# Supplied data
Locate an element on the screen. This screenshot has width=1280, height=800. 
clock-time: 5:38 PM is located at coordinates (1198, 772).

* * *

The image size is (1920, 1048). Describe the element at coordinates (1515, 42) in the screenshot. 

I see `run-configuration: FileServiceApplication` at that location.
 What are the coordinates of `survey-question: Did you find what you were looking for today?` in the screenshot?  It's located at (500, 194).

# Assignment
Rewrite the data between the lines holding "Locate an element" and "clock-time: 5:38 PM", inclusive, with "screen capture" substituted for "screenshot" and everything else left unchanged.

# Your response
Locate an element on the screen. This screen capture has width=1280, height=800. 
clock-time: 5:38 PM is located at coordinates (1198, 772).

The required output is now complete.